The Directors are responsible for ensuring that the annual 
report and the financial statements are made available on a 
website. Financial statements are published on the Company’s 
website (www.rainbowrareearths.com) in accordance with 
applicable legislation in Guernsey governing the preparation 
and dissemination of financial statements, which may vary from 
legislation in other jurisdictions. The maintenance and integrity 
of the Company’s website is the responsibility of the Directors. 
The Directors’ responsibility also extends to the ongoing integrity 
of the financial statements contained therein.

Going Concern

The Directors have reviewed the Group’s cash flow forecasts 
for at least 12 months following the reporting date, sensitivities 
and mitigating actions. After taking into account available cash, 
overdraft facilities anticipated to remain available and forecast 
cash flow from operations and fundraising activities, the 
Directors consider that the Group will have adequate resources 
to continue its operational existence for the foreseeable future, 
although believe that the need for the Company to raise further 
funds represents a material uncertainty that casts doubt on 
this assumption.
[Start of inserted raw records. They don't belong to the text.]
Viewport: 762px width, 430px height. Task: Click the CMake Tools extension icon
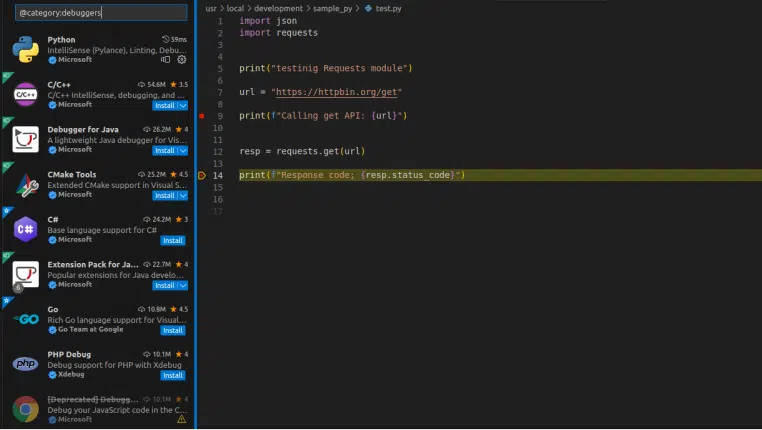click(x=25, y=185)
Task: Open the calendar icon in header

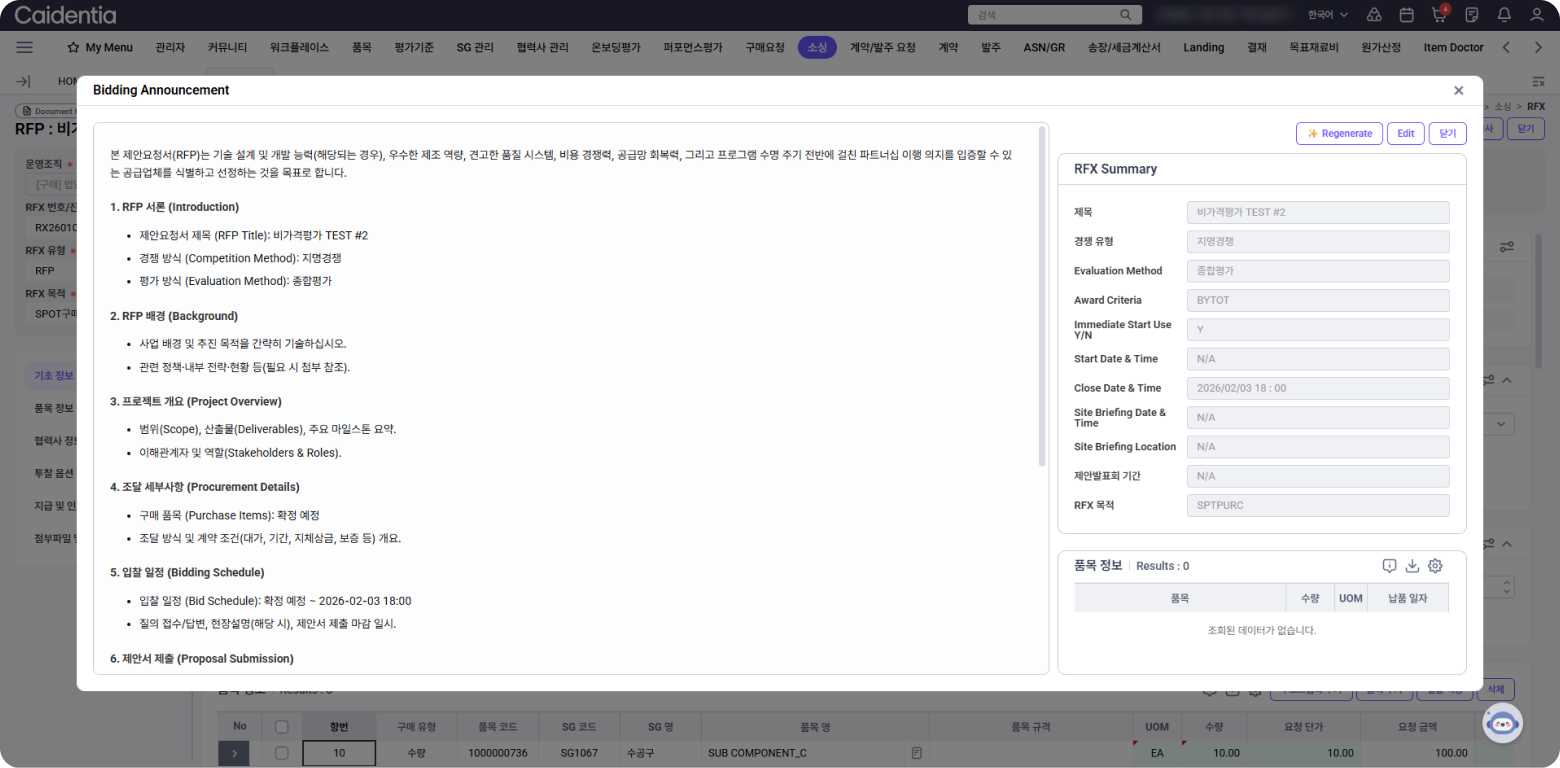Action: tap(1406, 15)
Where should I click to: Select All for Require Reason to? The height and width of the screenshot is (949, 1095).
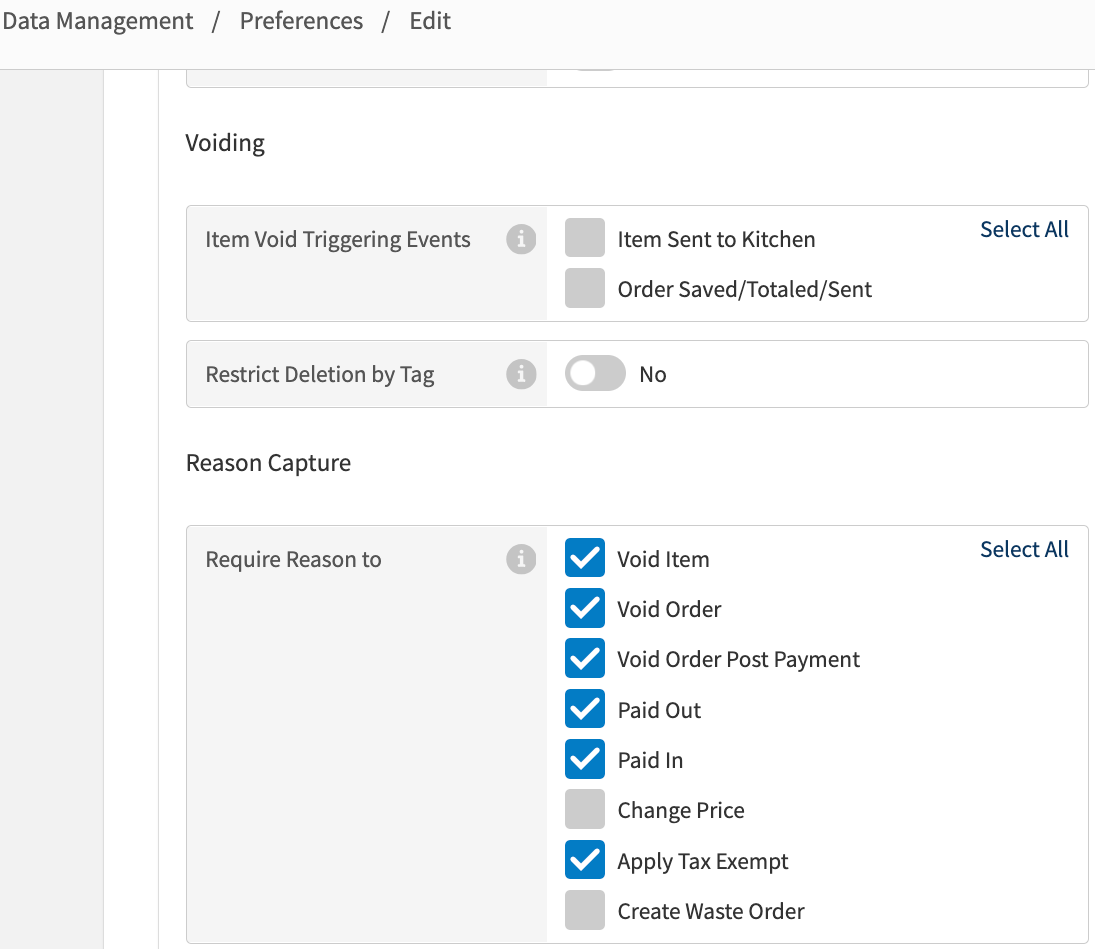pos(1024,549)
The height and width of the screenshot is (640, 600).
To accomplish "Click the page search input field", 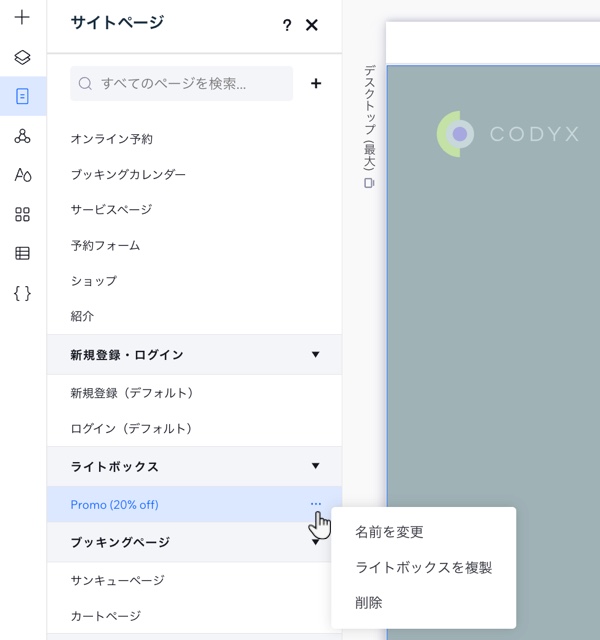I will (x=182, y=84).
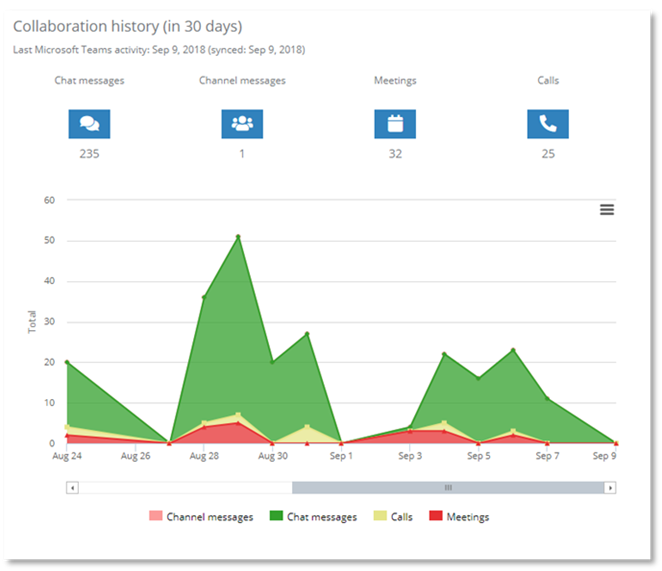Click the peak chat data point at 51
Image resolution: width=662 pixels, height=571 pixels.
coord(238,237)
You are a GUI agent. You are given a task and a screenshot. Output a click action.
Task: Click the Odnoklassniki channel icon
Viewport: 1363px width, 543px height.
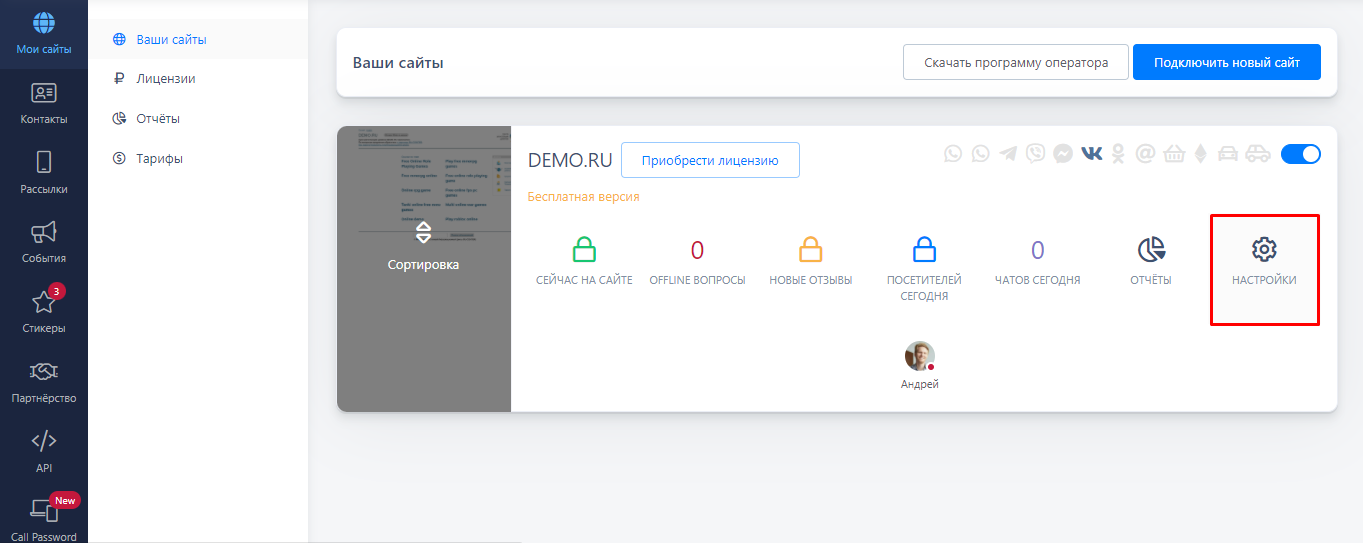1119,153
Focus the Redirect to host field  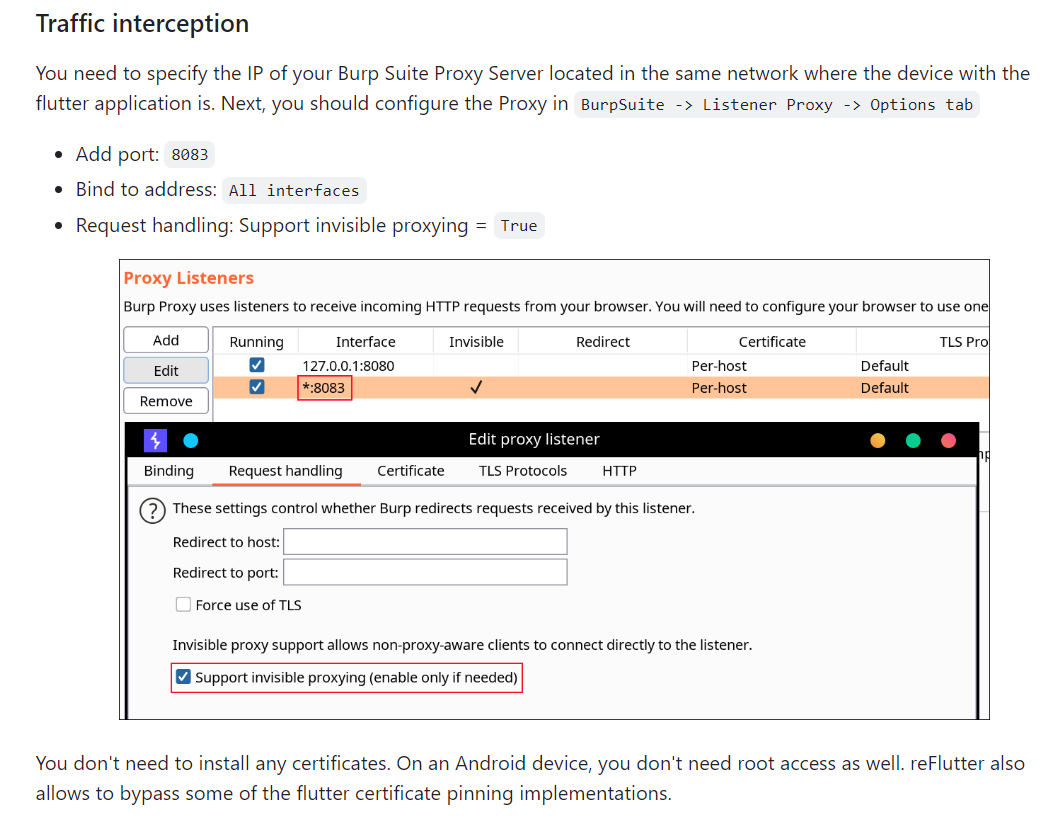click(425, 542)
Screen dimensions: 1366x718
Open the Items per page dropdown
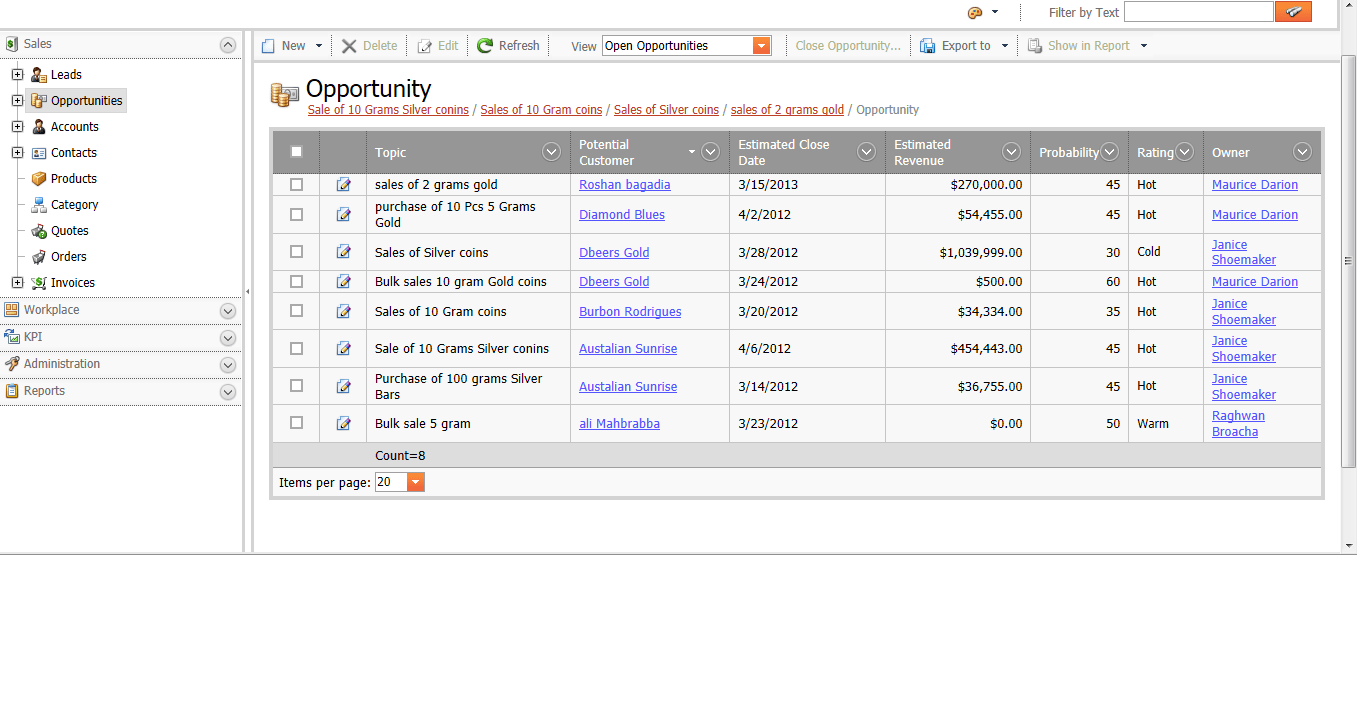415,483
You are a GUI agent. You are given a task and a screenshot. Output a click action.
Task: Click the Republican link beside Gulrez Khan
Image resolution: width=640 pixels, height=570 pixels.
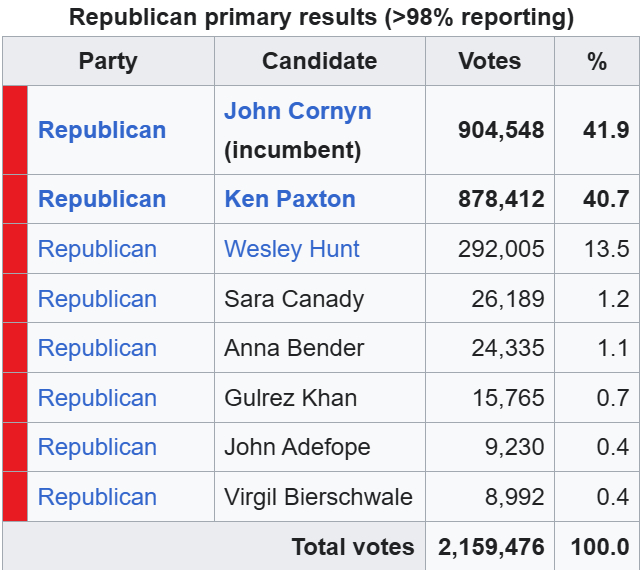(x=97, y=398)
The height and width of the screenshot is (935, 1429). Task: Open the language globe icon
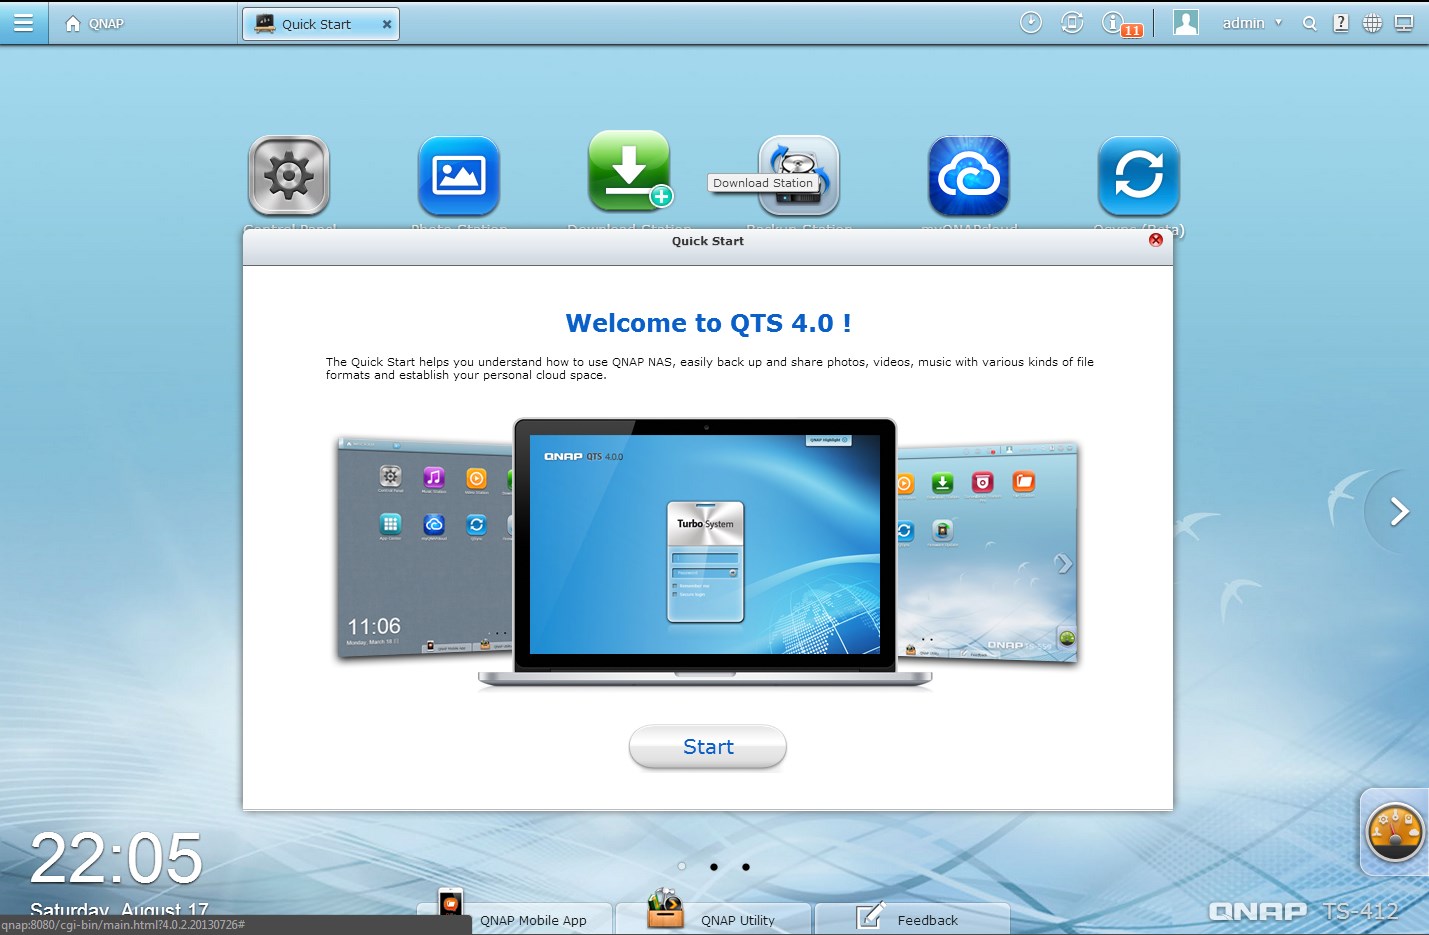click(x=1372, y=24)
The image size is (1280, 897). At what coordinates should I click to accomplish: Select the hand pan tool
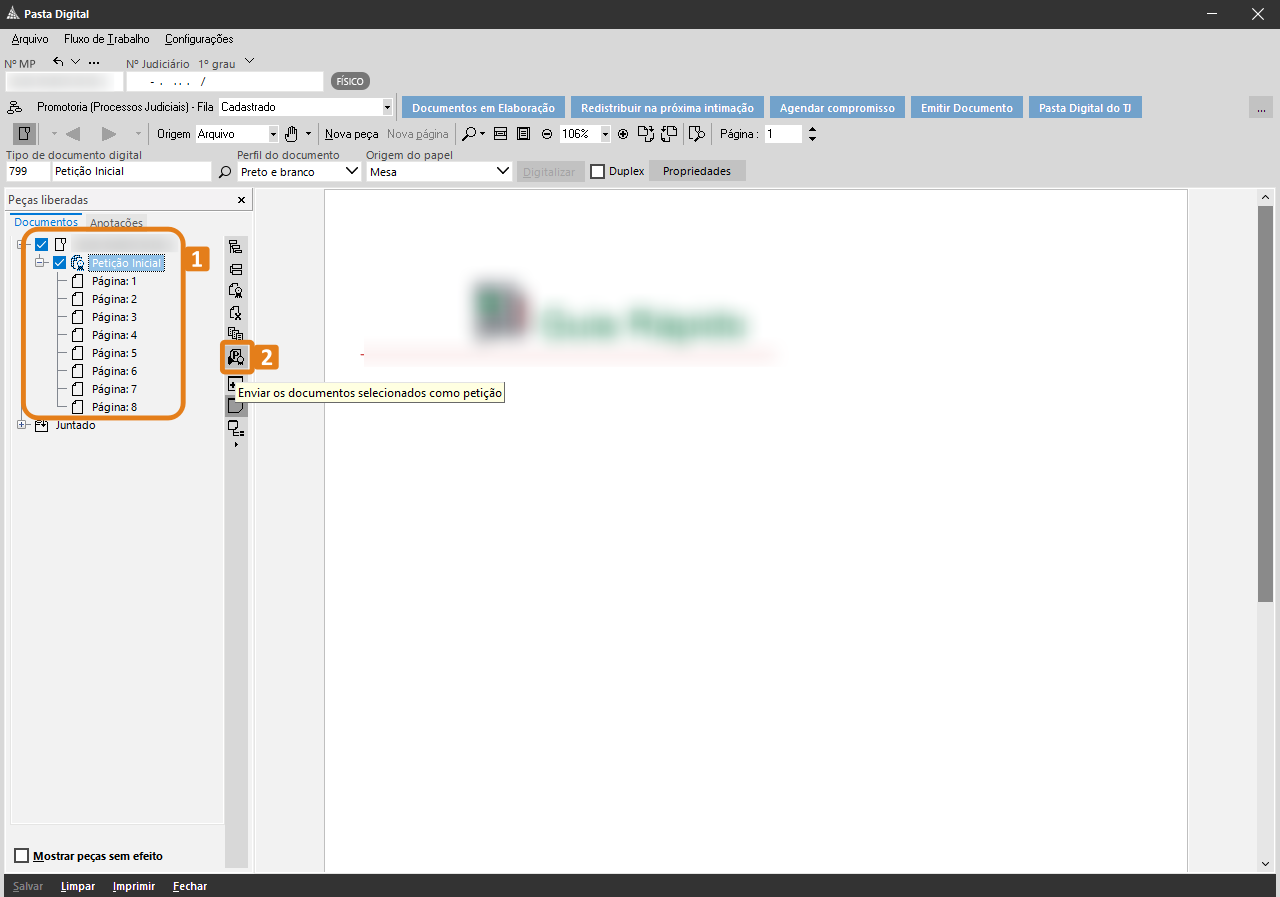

Nevertheless, the Directors have a reasonable 
expectation that this funding will be obtained and accordingly 
continue to adopt the going concern basis in preparing the 
financial statements.

The basis for this assessment is set out in full in Note 2 to the 
Financial Statements.

Auditor

BDO LLP has expressed its willingness to continue in office as 
auditors and a resolution to re-appoint BDO LLP will be proposed 
at the forthcoming annual general meeting.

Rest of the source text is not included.